--- DATA EXCERPTS Enclosed Below ---

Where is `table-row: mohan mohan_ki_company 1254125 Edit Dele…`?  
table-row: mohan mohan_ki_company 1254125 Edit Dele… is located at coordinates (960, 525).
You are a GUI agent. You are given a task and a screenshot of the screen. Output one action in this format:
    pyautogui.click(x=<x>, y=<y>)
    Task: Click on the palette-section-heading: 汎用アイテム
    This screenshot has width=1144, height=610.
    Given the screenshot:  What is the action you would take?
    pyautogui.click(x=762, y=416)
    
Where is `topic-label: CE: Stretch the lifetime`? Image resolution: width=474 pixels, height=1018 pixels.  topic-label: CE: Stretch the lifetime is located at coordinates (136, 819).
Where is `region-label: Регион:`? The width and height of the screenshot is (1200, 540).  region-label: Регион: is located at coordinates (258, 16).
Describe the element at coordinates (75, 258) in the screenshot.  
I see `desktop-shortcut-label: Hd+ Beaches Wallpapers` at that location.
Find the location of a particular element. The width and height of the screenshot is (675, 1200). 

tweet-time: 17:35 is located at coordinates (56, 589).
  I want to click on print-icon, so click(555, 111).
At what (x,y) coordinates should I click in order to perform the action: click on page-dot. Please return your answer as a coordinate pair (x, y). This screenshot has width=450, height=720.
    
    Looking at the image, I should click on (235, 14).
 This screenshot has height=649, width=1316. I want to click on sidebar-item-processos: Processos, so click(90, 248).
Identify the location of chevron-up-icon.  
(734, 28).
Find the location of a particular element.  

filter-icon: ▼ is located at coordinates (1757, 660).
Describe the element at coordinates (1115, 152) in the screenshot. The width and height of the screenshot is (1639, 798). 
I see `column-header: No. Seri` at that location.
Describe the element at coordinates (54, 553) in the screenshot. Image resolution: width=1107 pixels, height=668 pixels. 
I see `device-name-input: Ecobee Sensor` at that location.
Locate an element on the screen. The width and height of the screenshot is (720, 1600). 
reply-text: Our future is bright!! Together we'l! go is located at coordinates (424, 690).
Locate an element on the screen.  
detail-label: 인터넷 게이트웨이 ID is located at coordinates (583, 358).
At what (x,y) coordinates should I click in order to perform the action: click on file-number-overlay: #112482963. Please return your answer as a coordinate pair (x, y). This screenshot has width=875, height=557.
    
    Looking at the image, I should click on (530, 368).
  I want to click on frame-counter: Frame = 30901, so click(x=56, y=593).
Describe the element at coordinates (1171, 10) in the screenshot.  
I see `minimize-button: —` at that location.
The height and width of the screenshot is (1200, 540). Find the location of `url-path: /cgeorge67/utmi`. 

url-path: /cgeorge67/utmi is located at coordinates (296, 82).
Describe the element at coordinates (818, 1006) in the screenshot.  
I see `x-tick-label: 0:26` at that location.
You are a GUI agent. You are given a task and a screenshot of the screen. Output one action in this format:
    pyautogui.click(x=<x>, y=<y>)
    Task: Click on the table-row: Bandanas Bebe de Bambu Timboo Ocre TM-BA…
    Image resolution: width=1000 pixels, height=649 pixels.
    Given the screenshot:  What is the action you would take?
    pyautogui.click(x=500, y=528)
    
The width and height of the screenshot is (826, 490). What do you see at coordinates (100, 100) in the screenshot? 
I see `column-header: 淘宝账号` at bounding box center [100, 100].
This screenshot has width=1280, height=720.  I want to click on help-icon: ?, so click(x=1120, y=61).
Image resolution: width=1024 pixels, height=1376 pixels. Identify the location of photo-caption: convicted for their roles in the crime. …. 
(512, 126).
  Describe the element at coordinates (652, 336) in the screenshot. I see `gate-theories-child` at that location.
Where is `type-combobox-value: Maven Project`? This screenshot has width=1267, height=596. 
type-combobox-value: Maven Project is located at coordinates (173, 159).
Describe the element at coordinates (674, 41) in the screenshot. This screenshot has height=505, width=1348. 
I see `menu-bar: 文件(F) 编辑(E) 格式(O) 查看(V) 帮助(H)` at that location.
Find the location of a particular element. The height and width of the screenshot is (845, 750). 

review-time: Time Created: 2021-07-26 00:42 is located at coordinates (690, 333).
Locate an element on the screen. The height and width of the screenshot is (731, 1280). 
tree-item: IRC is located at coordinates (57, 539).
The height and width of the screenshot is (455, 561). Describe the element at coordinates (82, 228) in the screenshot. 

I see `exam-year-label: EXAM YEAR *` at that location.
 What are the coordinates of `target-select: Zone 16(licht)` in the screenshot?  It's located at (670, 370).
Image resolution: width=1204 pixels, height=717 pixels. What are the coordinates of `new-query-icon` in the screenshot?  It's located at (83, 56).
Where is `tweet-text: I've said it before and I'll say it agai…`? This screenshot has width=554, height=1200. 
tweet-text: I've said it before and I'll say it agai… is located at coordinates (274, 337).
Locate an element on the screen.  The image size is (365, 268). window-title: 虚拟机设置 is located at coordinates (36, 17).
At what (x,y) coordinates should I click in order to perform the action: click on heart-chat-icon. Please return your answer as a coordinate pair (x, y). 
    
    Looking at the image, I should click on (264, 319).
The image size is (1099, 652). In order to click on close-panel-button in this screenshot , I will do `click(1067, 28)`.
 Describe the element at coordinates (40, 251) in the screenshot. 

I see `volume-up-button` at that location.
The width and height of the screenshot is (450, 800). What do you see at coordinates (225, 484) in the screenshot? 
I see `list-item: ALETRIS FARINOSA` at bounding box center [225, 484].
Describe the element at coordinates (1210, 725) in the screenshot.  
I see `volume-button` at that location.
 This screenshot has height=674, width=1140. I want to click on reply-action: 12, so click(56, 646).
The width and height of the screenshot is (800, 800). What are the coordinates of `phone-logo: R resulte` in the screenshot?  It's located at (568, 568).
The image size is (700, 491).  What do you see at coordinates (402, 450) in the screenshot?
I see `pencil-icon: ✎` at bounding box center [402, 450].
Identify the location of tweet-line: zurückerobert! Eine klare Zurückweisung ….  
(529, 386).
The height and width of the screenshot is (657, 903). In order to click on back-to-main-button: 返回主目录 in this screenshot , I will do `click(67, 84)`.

--- End of Enclosed DATA EXCERPTS ---

▶ ACTIVITY
Copy out the material above line for line, with every character unchanged.

▶ FINISHED EXERCISE
Where is `table-row: mohan mohan_ki_company 1254125 Edit Dele…`?  
table-row: mohan mohan_ki_company 1254125 Edit Dele… is located at coordinates (960, 525).
You are a GUI agent. You are given a task and a screenshot of the screen. Output one action in this format:
    pyautogui.click(x=<x>, y=<y>)
    Task: Click on the palette-section-heading: 汎用アイテム
    This screenshot has width=1144, height=610.
    Given the screenshot:  What is the action you would take?
    pyautogui.click(x=762, y=416)
    
Where is `topic-label: CE: Stretch the lifetime`? Image resolution: width=474 pixels, height=1018 pixels.  topic-label: CE: Stretch the lifetime is located at coordinates (136, 819).
Where is `region-label: Регион:`? The width and height of the screenshot is (1200, 540).  region-label: Регион: is located at coordinates (258, 16).
Describe the element at coordinates (75, 258) in the screenshot.  
I see `desktop-shortcut-label: Hd+ Beaches Wallpapers` at that location.
Find the location of a particular element. The width and height of the screenshot is (675, 1200). 

tweet-time: 17:35 is located at coordinates (56, 589).
  I want to click on print-icon, so click(555, 111).
At what (x,y) coordinates should I click in order to perform the action: click on page-dot. Please return your answer as a coordinate pair (x, y). This screenshot has width=450, height=720.
    
    Looking at the image, I should click on (235, 14).
 This screenshot has height=649, width=1316. I want to click on sidebar-item-processos: Processos, so click(90, 248).
Identify the location of chevron-up-icon.  
(734, 28).
Find the location of a particular element.  

filter-icon: ▼ is located at coordinates (1757, 660).
Describe the element at coordinates (1115, 152) in the screenshot. The width and height of the screenshot is (1639, 798). 
I see `column-header: No. Seri` at that location.
Describe the element at coordinates (54, 553) in the screenshot. Image resolution: width=1107 pixels, height=668 pixels. 
I see `device-name-input: Ecobee Sensor` at that location.
Locate an element on the screen. The width and height of the screenshot is (720, 1600). 
reply-text: Our future is bright!! Together we'l! go is located at coordinates (424, 690).
Locate an element on the screen.  
detail-label: 인터넷 게이트웨이 ID is located at coordinates (583, 358).
At what (x,y) coordinates should I click in order to perform the action: click on file-number-overlay: #112482963. Please return your answer as a coordinate pair (x, y). This screenshot has width=875, height=557.
    
    Looking at the image, I should click on (530, 368).
  I want to click on frame-counter: Frame = 30901, so click(x=56, y=593).
Describe the element at coordinates (1171, 10) in the screenshot.  
I see `minimize-button: —` at that location.
The height and width of the screenshot is (1200, 540). Find the location of `url-path: /cgeorge67/utmi`. 

url-path: /cgeorge67/utmi is located at coordinates (296, 82).
Describe the element at coordinates (818, 1006) in the screenshot.  
I see `x-tick-label: 0:26` at that location.
You are a GUI agent. You are given a task and a screenshot of the screen. Output one action in this format:
    pyautogui.click(x=<x>, y=<y>)
    Task: Click on the table-row: Bandanas Bebe de Bambu Timboo Ocre TM-BA…
    Image resolution: width=1000 pixels, height=649 pixels.
    Given the screenshot:  What is the action you would take?
    pyautogui.click(x=500, y=528)
    
The width and height of the screenshot is (826, 490). What do you see at coordinates (100, 100) in the screenshot? 
I see `column-header: 淘宝账号` at bounding box center [100, 100].
This screenshot has width=1280, height=720.  I want to click on help-icon: ?, so click(x=1120, y=61).
Image resolution: width=1024 pixels, height=1376 pixels. Identify the location of photo-caption: convicted for their roles in the crime. …. 
(512, 126).
  Describe the element at coordinates (652, 336) in the screenshot. I see `gate-theories-child` at that location.
Where is `type-combobox-value: Maven Project`? This screenshot has width=1267, height=596. 
type-combobox-value: Maven Project is located at coordinates (173, 159).
Describe the element at coordinates (674, 41) in the screenshot. This screenshot has height=505, width=1348. 
I see `menu-bar: 文件(F) 编辑(E) 格式(O) 查看(V) 帮助(H)` at that location.
Find the location of a particular element. The height and width of the screenshot is (845, 750). 

review-time: Time Created: 2021-07-26 00:42 is located at coordinates (690, 333).
Locate an element on the screen. The height and width of the screenshot is (731, 1280). 
tree-item: IRC is located at coordinates (57, 539).
The height and width of the screenshot is (455, 561). Describe the element at coordinates (82, 228) in the screenshot. 

I see `exam-year-label: EXAM YEAR *` at that location.
 What are the coordinates of `target-select: Zone 16(licht)` in the screenshot?  It's located at (670, 370).
Image resolution: width=1204 pixels, height=717 pixels. What are the coordinates of `new-query-icon` in the screenshot?  It's located at (83, 56).
Where is `tweet-text: I've said it before and I'll say it agai…`? This screenshot has width=554, height=1200. 
tweet-text: I've said it before and I'll say it agai… is located at coordinates (274, 337).
Locate an element on the screen.  The image size is (365, 268). window-title: 虚拟机设置 is located at coordinates (36, 17).
At what (x,y) coordinates should I click in order to perform the action: click on heart-chat-icon. Please return your answer as a coordinate pair (x, y). 
    
    Looking at the image, I should click on (264, 319).
The image size is (1099, 652). In order to click on close-panel-button in this screenshot , I will do `click(1067, 28)`.
 Describe the element at coordinates (40, 251) in the screenshot. 

I see `volume-up-button` at that location.
The width and height of the screenshot is (450, 800). What do you see at coordinates (225, 484) in the screenshot? 
I see `list-item: ALETRIS FARINOSA` at bounding box center [225, 484].
Describe the element at coordinates (1210, 725) in the screenshot.  
I see `volume-button` at that location.
 This screenshot has height=674, width=1140. I want to click on reply-action: 12, so click(56, 646).
The width and height of the screenshot is (800, 800). What are the coordinates of `phone-logo: R resulte` in the screenshot?  It's located at (568, 568).
The image size is (700, 491).  What do you see at coordinates (402, 450) in the screenshot?
I see `pencil-icon: ✎` at bounding box center [402, 450].
Identify the location of tweet-line: zurückerobert! Eine klare Zurückweisung ….  
(529, 386).
The height and width of the screenshot is (657, 903). In order to click on back-to-main-button: 返回主目录 in this screenshot , I will do `click(67, 84)`.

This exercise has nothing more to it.